## Task to complete
Retype the lines that begin with the line containing "This screenshot has height=1360, width=2550." and end with the line containing "will [x=2478, y=74].", including both of those lines.

## Dataset records
━━━━━━

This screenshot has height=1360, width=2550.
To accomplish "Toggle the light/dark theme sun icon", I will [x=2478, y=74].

━━━━━━

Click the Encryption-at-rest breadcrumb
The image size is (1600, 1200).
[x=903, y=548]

━━━━━━

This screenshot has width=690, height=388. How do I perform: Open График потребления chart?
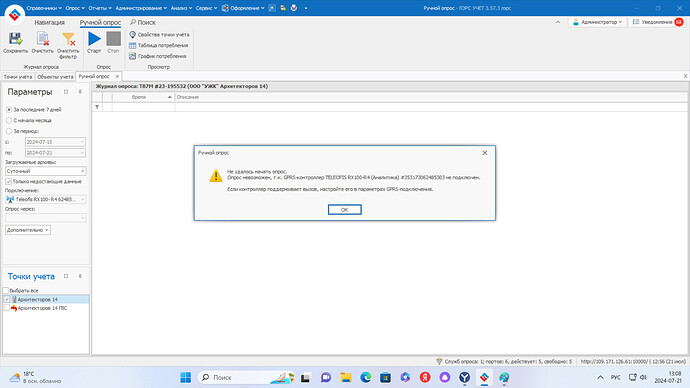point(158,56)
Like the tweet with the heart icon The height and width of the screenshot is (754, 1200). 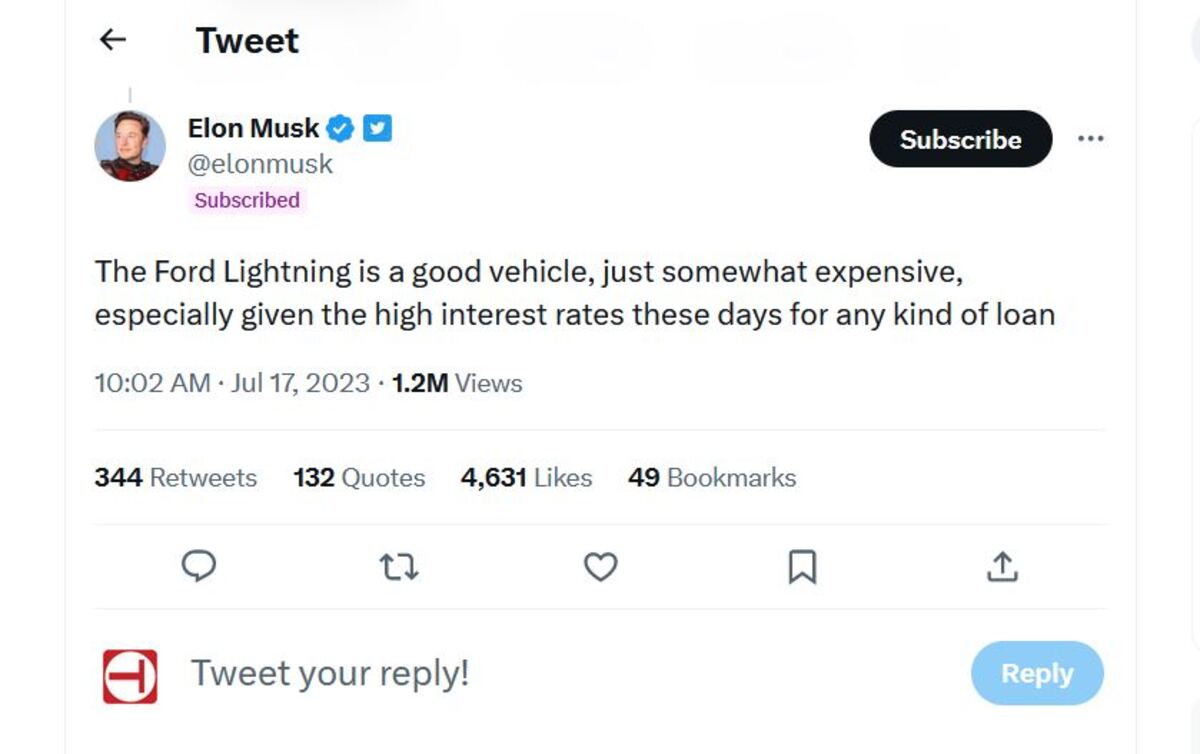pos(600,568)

━━━━━━

## Task response
This screenshot has height=1360, width=2550.
To accomplish "Toggle the light/dark theme sun icon", I will [x=2478, y=74].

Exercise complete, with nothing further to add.